▶ Material for this exercise
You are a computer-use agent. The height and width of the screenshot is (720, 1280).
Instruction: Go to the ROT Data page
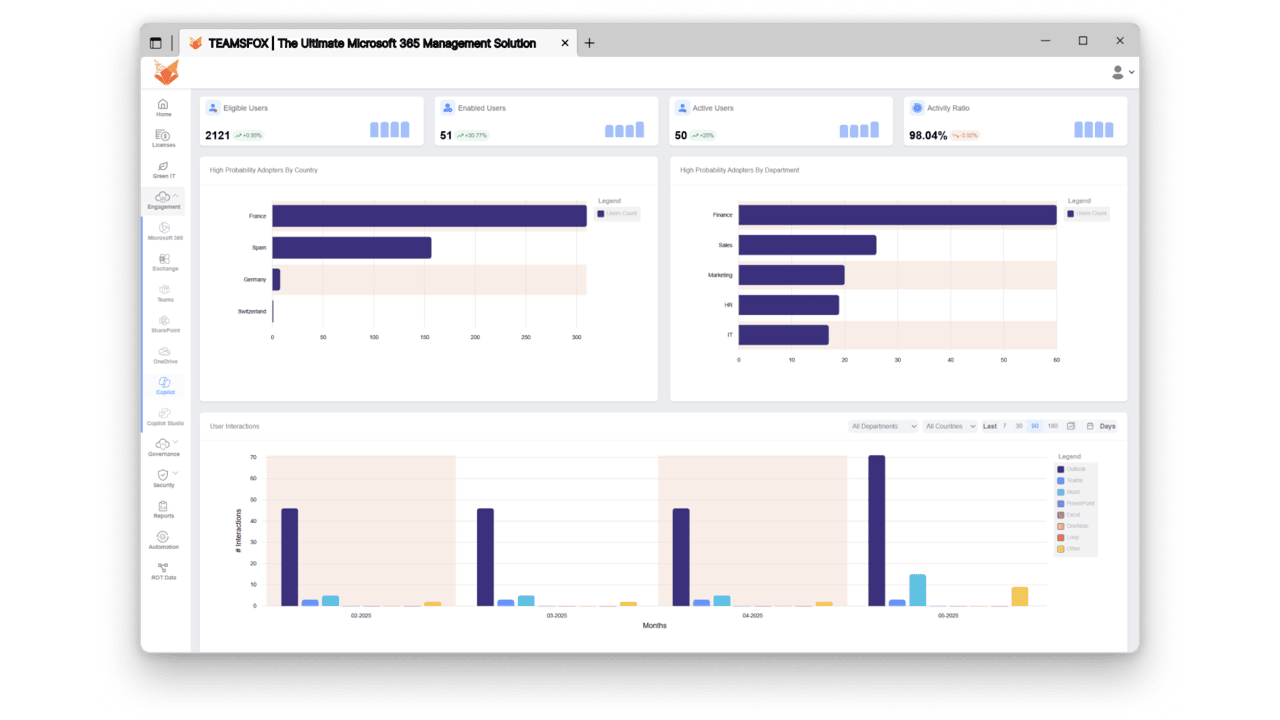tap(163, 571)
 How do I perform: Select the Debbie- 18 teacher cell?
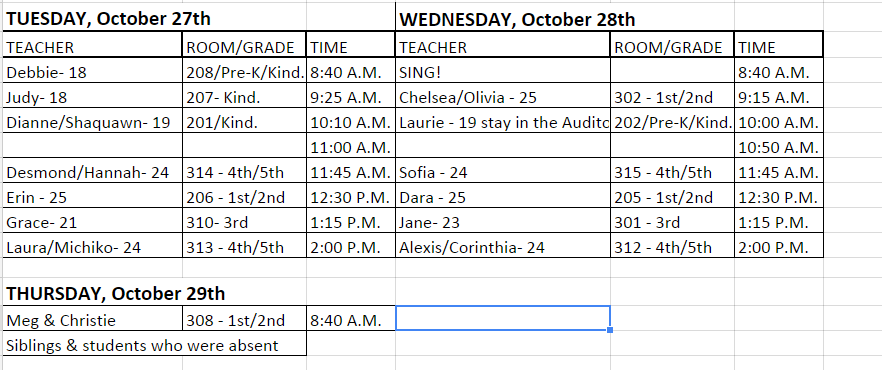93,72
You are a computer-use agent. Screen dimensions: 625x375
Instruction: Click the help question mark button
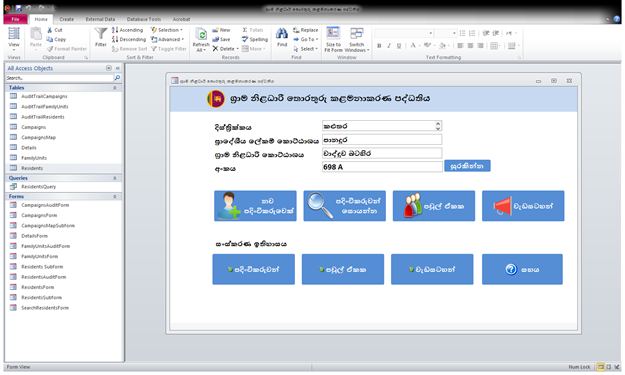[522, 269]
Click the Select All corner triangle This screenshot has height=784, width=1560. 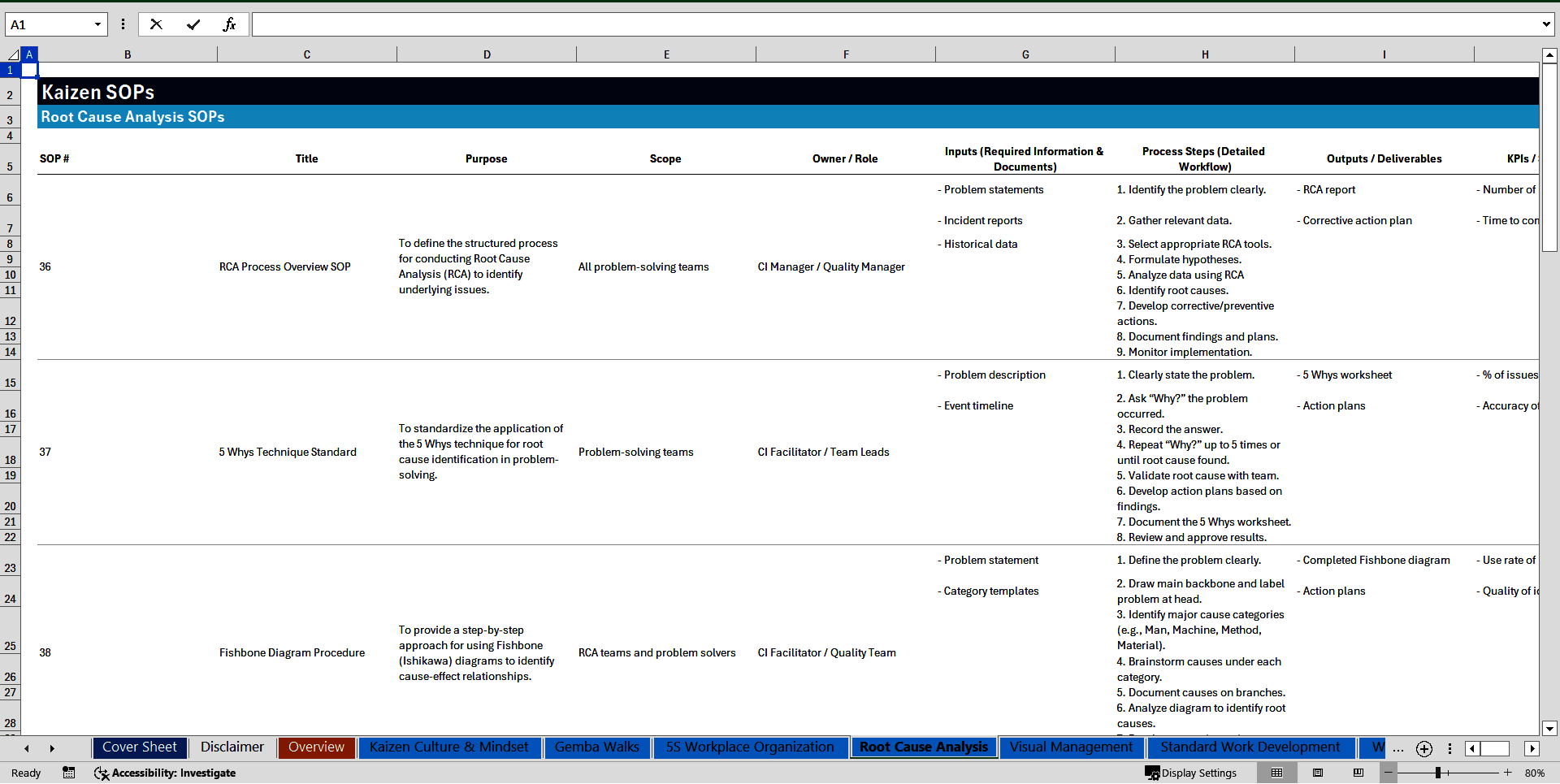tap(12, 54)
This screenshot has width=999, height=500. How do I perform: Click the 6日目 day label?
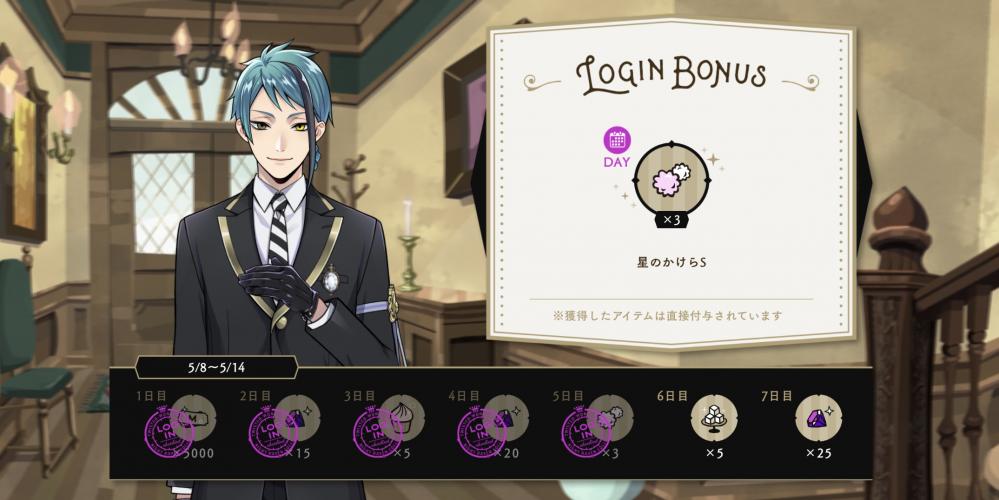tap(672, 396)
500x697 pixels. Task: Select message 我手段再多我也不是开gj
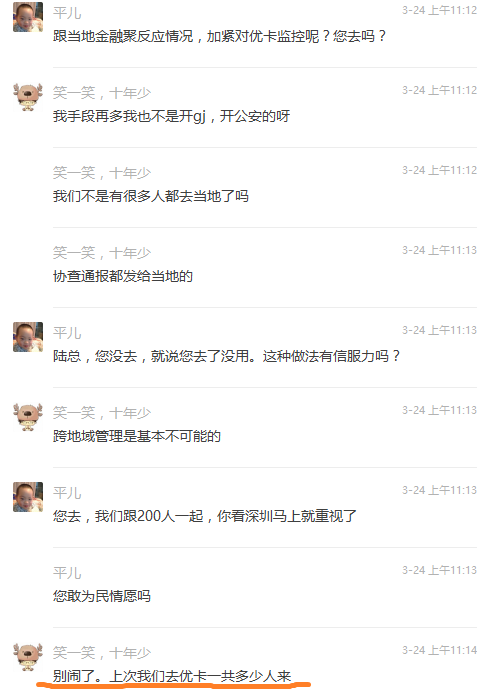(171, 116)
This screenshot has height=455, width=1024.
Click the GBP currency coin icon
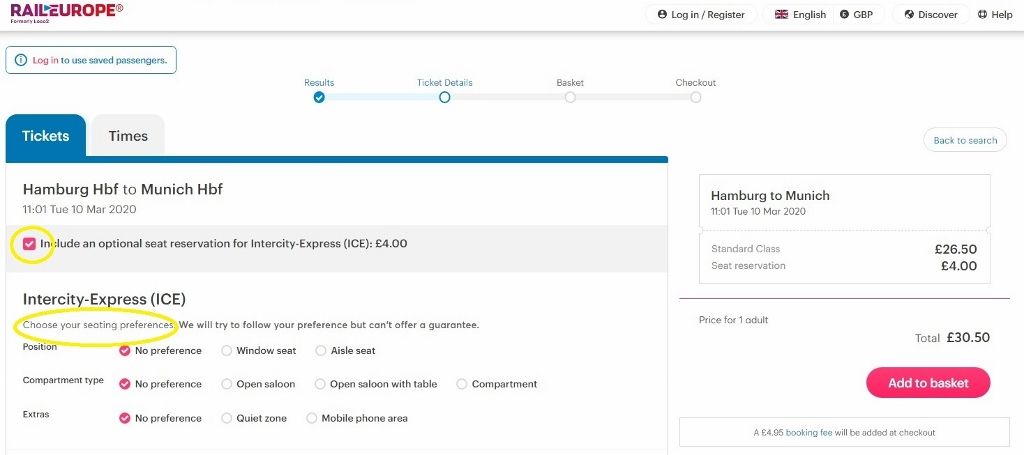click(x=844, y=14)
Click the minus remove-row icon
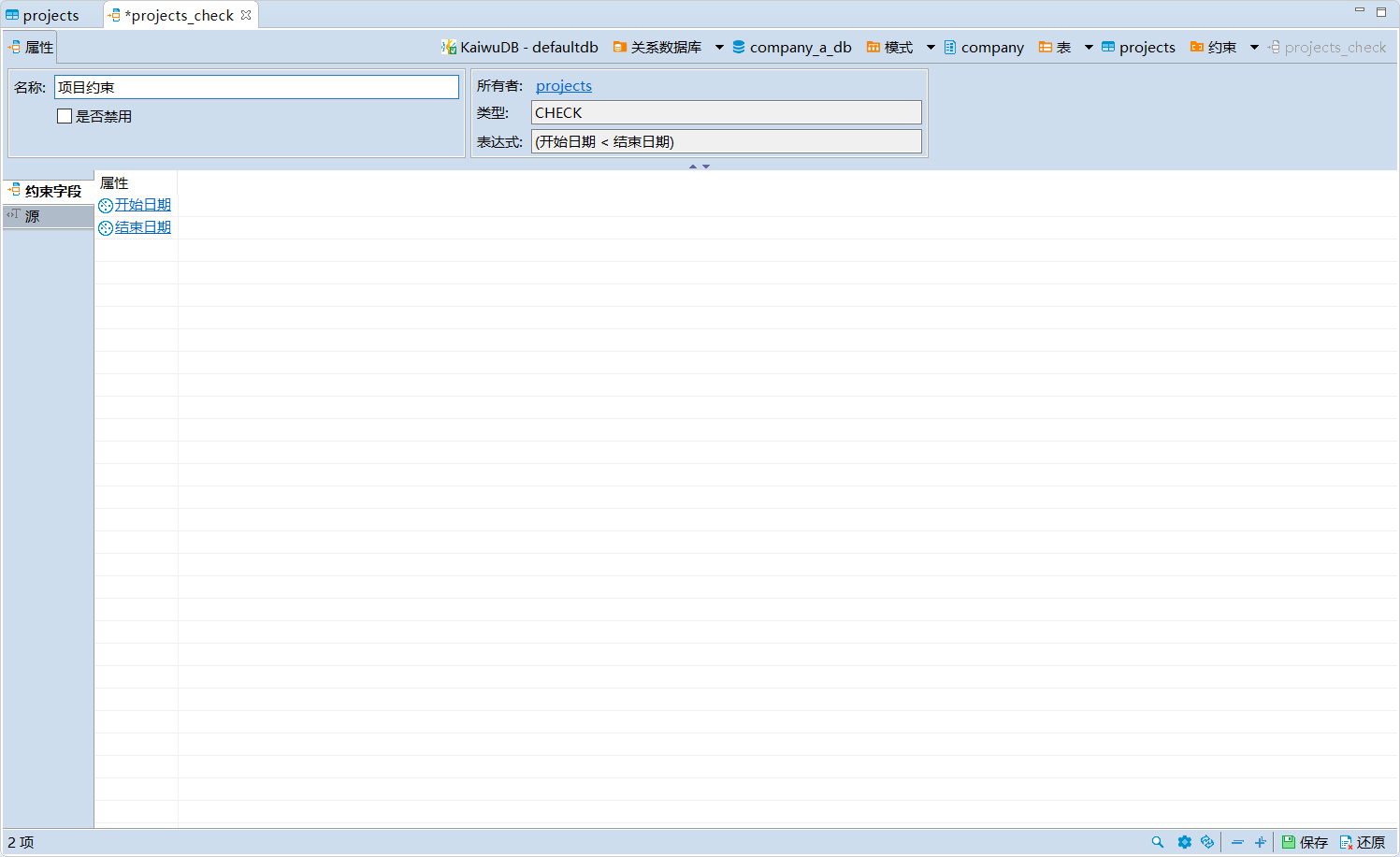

▶ Brief
Your answer should consist solely of the lines from the line with "This screenshot has height=455, width=1024." to the final line of the listing, set down word for word, pictures omitted.

▶ Result for this exercise
This screenshot has height=455, width=1024.
Click the GBP currency coin icon
click(x=844, y=14)
Click the minus remove-row icon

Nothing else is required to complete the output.